Bidirectional Attention Distillation – During training, a heavyweight “teacher” model processes the full context with standard attention. A smaller “student” model learns to mimic the teacher’s outputs while only looking at a limited window, dramatically reducing runtime while preserving quality.
Enhanced Text Embedding – Rather than a single prompt token, the system injects a hierarchy of text embeddings (global prompt + per‑step event tokens) into the diffusion denoising steps, enabling fine‑grained control over world dynamics.
Keyboard Navigation Loop – The generated frames are streamed to a lightweight renderer.
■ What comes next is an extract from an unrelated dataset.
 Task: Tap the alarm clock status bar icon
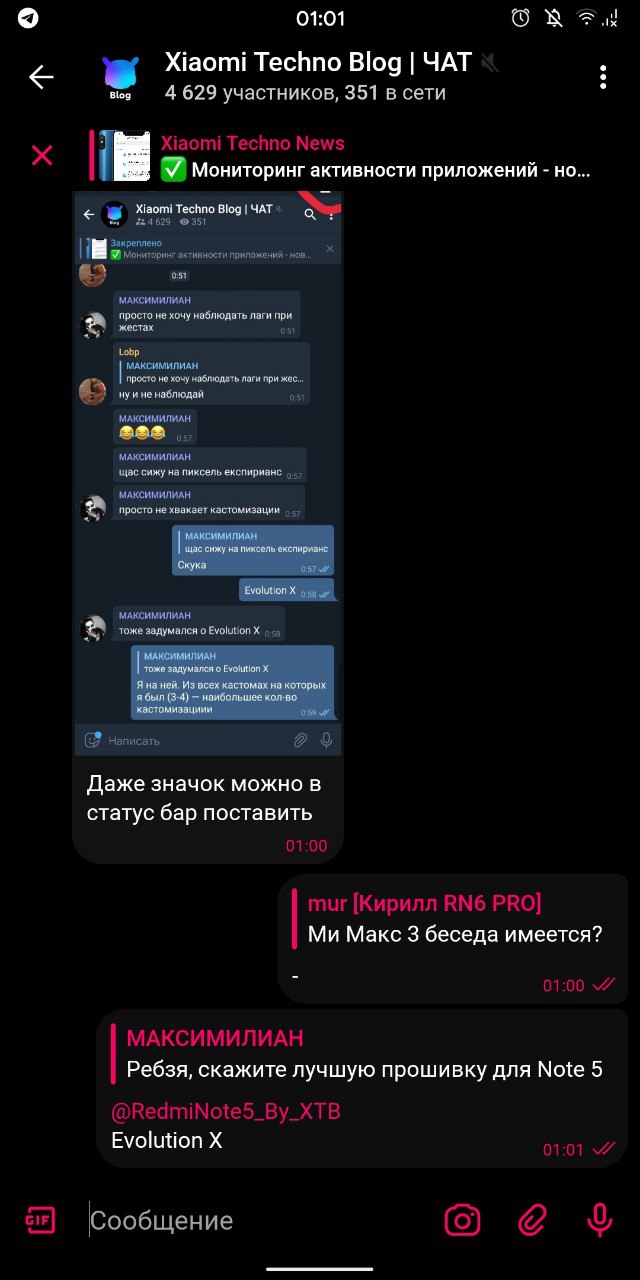[x=520, y=18]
User key presses are translated into latent‑space offsets, which are fed back into the diffusion step to produce the next view, creating a smooth first‑person walk through the world.

Results & Findings

Latency: Average per‑frame generation time dropped from ~1.2 s (baseline diffusion) to ≈85 ms on an RTX 3090, meeting real‑time interaction thresholds.
Quality: Human evaluation (Mean Opinion Score) showed a +0.6 improvement over prior long‑video diffusion baselines, especially in maintaining spatial coherence across frames.
Text‑Event Responsiveness: When users issued dynamic commands (“add a river”, “night falls”), the model updated the scene within 2–3 frames, preserving continuity.
Scalability: The compressed context allowed generation of worlds up to 30 seconds (≈900 frames) without OOM errors, a 4× increase over prior methods.

Practical Implications

Game Prototyping – Designers can sketch a concept image or write a short description and instantly walk through a playable environment, accelerating level design cycles.
VR/AR Content Creation – Real‑time generation means on‑device or cloud‑assisted experiences where the environment evolves based on voice or text commands, opening up adaptive storytelling.
Simulation & Training – Industries such as robotics or autonomous driving can generate diverse, controllable virtual terrains on the fly for scenario testing.
Creative Tools – Artists can iterate on world‑building by typing “add a medieval market” or “turn it into a cyberpunk night” and see immediate visual feedback, lowering the barrier to high‑fidelity world creation.

Limitations & Future Work

Physical Realism – The current system focuses on visual plausibility; physics (collision, gravity) are not simulated, limiting use in high‑fidelity game engines.
Text Understanding Scope – Complex multi‑step instructions sometimes produce ambiguous results; richer language models could improve event parsing.
Hardware Dependence – While latency is real‑time on high‑end GPUs, lower‑tier hardware still struggles; future work aims at further model pruning and quantization.
Evaluation Metrics – The paper relies heavily on subjective scores; establishing standardized quantitative metrics for interactive world generation remains an open challenge.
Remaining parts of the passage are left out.